Poll Created Tue 28 Jan 2014 12:44AM
Group Coordinator can set group joining agreement text Closed Mon 3 Feb 2014 1:07AM
This has passed unanimously. The dev team will put it in the backlog and prioritize it for the future. Thanks everyone!
Standard disclaimer: this is a feature idea, to be fed into the normal prioritization processes and put in the backlog accordingly by the product team if they deem it appropriate.
Proposed feature: group coordinators can set up a joining message that will appear to a user when they first join a group.
The user verifies that they have seen it by clicking "OK" or similar, or has the option to click "no" or "cancel" or similar and not join the group. This could be used by groups to simply give a general overview of the purpose of the group, share practical information (like where to find help documentation), or for groups where it's appropriate it can be a more structured "terms of use" to get agreement on important policies like confidentiality and clarify the moderation policy.
This would be an optional feature so only groups that wanted to have it would turn it on.
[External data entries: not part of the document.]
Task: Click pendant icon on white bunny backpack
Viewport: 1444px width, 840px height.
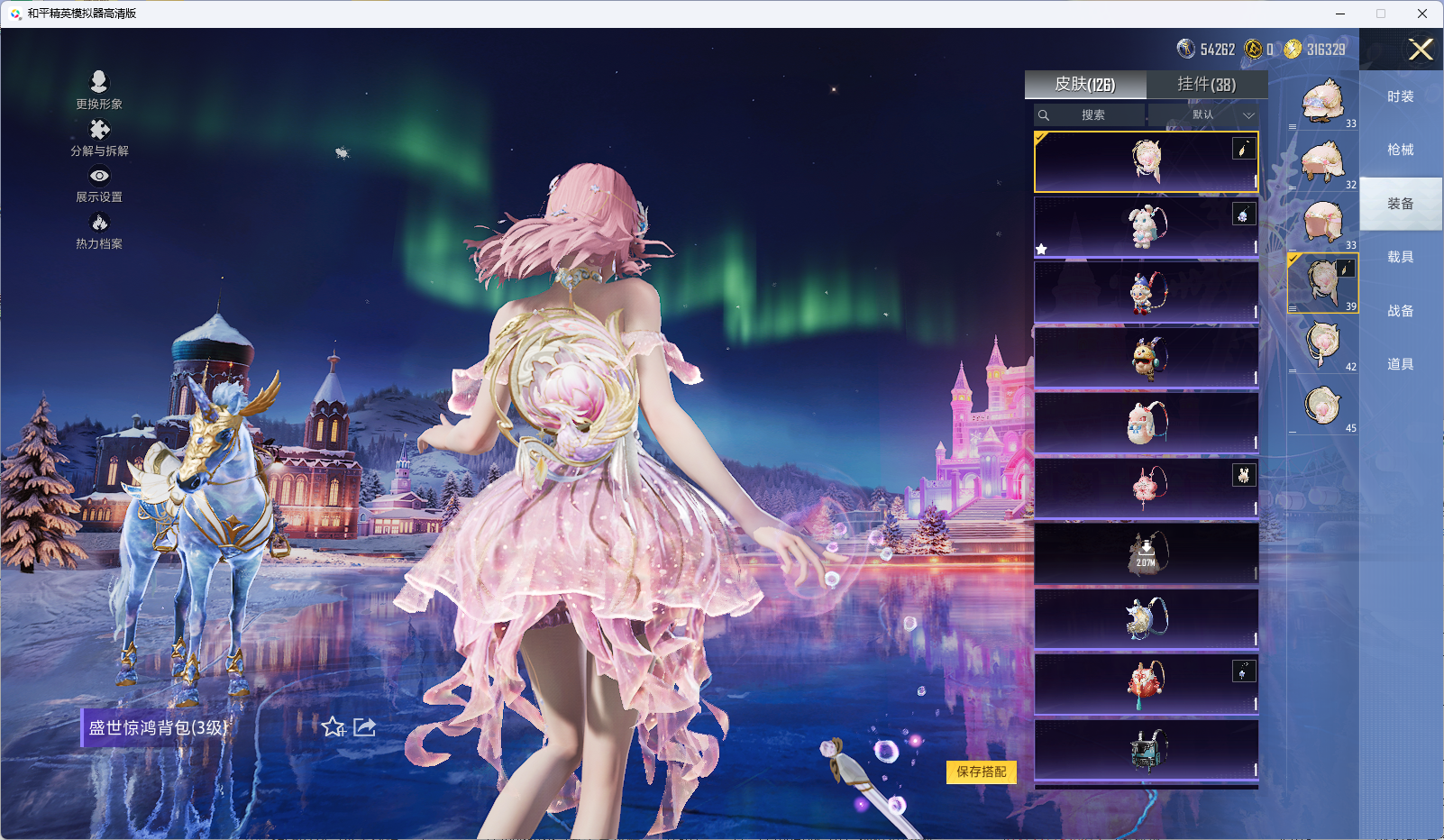Action: [x=1244, y=215]
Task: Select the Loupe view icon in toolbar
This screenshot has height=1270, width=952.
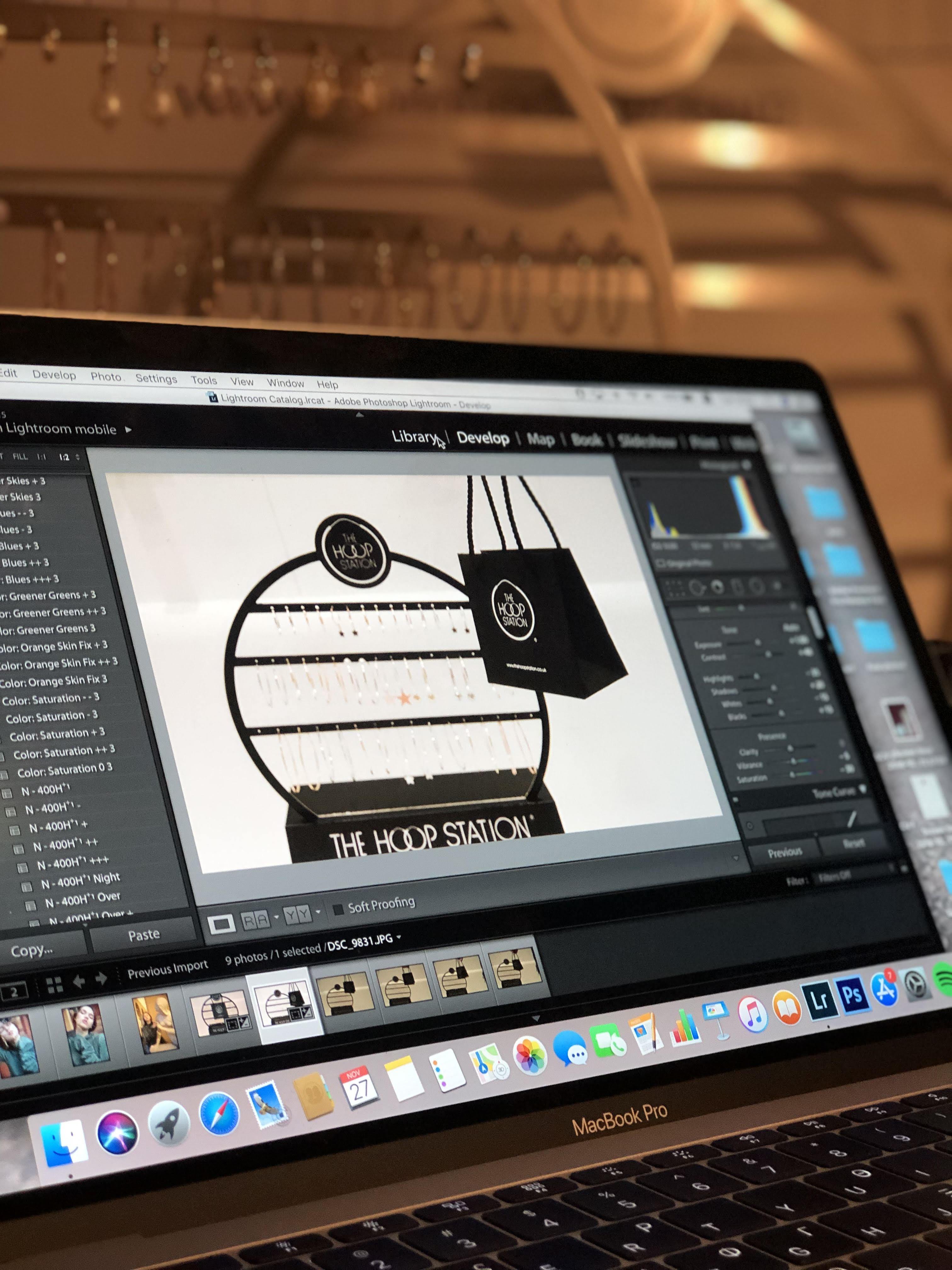Action: click(222, 924)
The purpose would be to give a platform for setting shared understanding of a groups culture, purpose, limitations, and policies, and to make sure all users have the chance to see practical/housekeeping info to make coordination of the group more effective.
The information in the box would be updatable - but if it gets changed, that means all users would need to agree to it again upon their next login.
Results
Results | Option | % of points | Voters | |
---|---|---|---|---|
|
Agree | 100.0% | 18 | |
Abstain | 0.0% | 0 | ||
Disagree | 0.0% | 0 | ||
Block | 0.0% | 0 | ||
Undecided | 0% | 263 |
18 of 281 people have participated (6%)
Deleted account
Tue 28 Jan 2014 12:47AM
essential. Thanks for putting the proposal forward.
John Graham
Tue 28 Jan 2014 12:56AM
Yes.
Probably useful as an option for individual discussions as well.
Could possibly add a radio-button thingy or other customisable stuff.
Robert Guthrie
Tue 28 Jan 2014 1:23AM
Ohh yes! I do agree.
Alanna Irving
Tue 28 Jan 2014 2:10AM
I have had good experiences no other platforms with similar features as a coordinator/moderator/facilitator and found it to be an essential feature for group cohesion and shared understanding
Alanna Irving
Tue 28 Jan 2014 2:10AM
I have had good experiences on other platforms with similar features as a coordinator/moderator/facilitator, and found it to be an essential feature for group cohesion and shared understanding
AlexSBayley
Tue 28 Jan 2014 4:07AM
Love it; makes sure everyone's on the same page.
STeve Ray
Tue 28 Jan 2014 5:17AM
A great idea... I particularly like the updatable aspect being something that would need all users to agree to again upon their next login... as it creates a sense of certainty/safety amongst members.
Benjamin Knight
Tue 28 Jan 2014 7:11PM
sounds really useful!
John Graham · Tue 28 Jan 2014 12:33AM
Just FYI, here's the radio-button survey that Coursera.org is forcing participants to complete on entry:
Again, I like that this kind of thing could be used for focusing intention and pausing for thought, rather than for data collection or permanent commitments.